*THE PROBLEM*
Transcribe the portion of the cruise review below that lies between "The buffet breakfast" and "a large selection.", inclusive.

Occupation:Travel Agent

Number of Cruises: 19

Cruise Line: Holland America

Ship: Rotterdam

Sailing Date: May 24th, 2002

Itinerary: New England/Canada


The ROTTERDAM VI (she was parked next to the QE2) is a beautiful vessel, more like a liner than a cruise ship. The elegant interior decor was resplendent with flowers, magnificent works of art, and museum quality artifacts everywhere. The 3-story high clock in the atrium is stunning. I had a partial Oceanview cabin category D on Lower Promenade Deck. Some of these cabins have full or partial obstructions so look at the brochure. These Oceanview windows have a heavy mirror glaze on the outside so during the day it is impossible for "deck-walkers" to see in to your cabin, but at night pull the curtains in case you have a peeking Tom! The cabins are very comfortable; 2 twins that convert to a queen-size, lots of pillows, sofa and writing desk, shower with tub, wall safe for your valuables, TV, hair dryer, phone, wall mounted thermostat control (important for the changing weather of New England). Being below the Galley did not present a problem as I never heard any noises from above, nor from outside on the teak walking deck that wraps around the ship (no jogging is allowed). A balcony would have been a bit much as we were in a port of call every day and I never would have had the chance to enjoy it. The ship has a wonderfully stocked library, card room, and Internet computer room (75 cents per minute). The Main Show room has comfortable single and double seating chairs, instead of large long rows of bench seating some of the other new mega-ships. The Crows Nest lounge atop the ship has wonderful 270 degree views of the ocean and is also divided into cozy areas with its own bar. There is a game arcade for the kids, a wonderful Java Cafe with fresh coffee, cappuccinos, espresso, and fresh cookies. There are quite a few other small lounge areas scattered along the Upper Promenade Deck with intimate cozy dance floors. The casino did not appear to be paying out according to several reports from fellow passengers.

For this cruise I decided to do something totally different, and that was to eat every meal, breakfast, lunch AND dinner, in the Lido Restaurant. I never ate in the main dining room (La Fontaine) or the reservations-only (but free of charge) Odyssey Restaurant, although I heard the food and service in both were superb. Call me crazy, but I have done the "lobster" and the "baked Alaska" to death, dressed up in tuxedos until I am blue in the face, and wanted to be able to eat my meals in 25 minutes, not 2 hours. At dinner it also affords more tables for 2, a quite candle light dinner with the soft crooning sounds of Frank Sinatra or the string quartets of Mozart in the background instead of the loud jumble of voices from 750+ passengers. For dinner in the Lido Restaurant the soup and salad, shrimp cocktails (I always took 2 of them), cheeses, fruit bowls, etc are set on a buffet line, but the 4 or 5 main entrees were always cooked fresh to order. You selected from basically the same menu that is in the Main dining room but in a much more casual and quiet atmosphere (still no shorts or swimwear allowed at dinner). After placing your order, pick a table and they will bring your main course to you when it is cooked.

The buffet breakfast and lunches were great; Breakfast consists of eggs or omelets to order, French toast, Danishes and doughnuts, bacon, sausages, and ham, fresh cheeses, cereals, of all kinds, breads, and juices. LOTS of fresh fruit. Lunches were hamburgers, hot dogs, and tacos by the pool....inside, hot soups (always delicious), chicken, fish, and more substantial array of food items and desserts. Always a large selection.

*RECORD LIST*
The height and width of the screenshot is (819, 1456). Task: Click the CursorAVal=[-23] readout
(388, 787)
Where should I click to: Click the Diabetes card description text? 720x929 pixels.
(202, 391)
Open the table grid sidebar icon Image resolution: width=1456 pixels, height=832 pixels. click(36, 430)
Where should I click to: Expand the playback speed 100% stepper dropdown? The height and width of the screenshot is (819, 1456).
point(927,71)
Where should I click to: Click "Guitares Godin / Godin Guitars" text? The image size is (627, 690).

*EXERCISE RESULT*
The buffet breakfast and lunches were great; Breakfast consists of eggs or omelets to order, French toast, Danishes and doughnuts, bacon, sausages, and ham, fresh cheeses, cereals, of all kinds, breads, and juices. LOTS of fresh fruit. Lunches were hamburgers, hot dogs, and tacos by the pool....inside, hot soups (always delicious), chicken, fish, and more substantial array of food items and desserts. Always a large selection.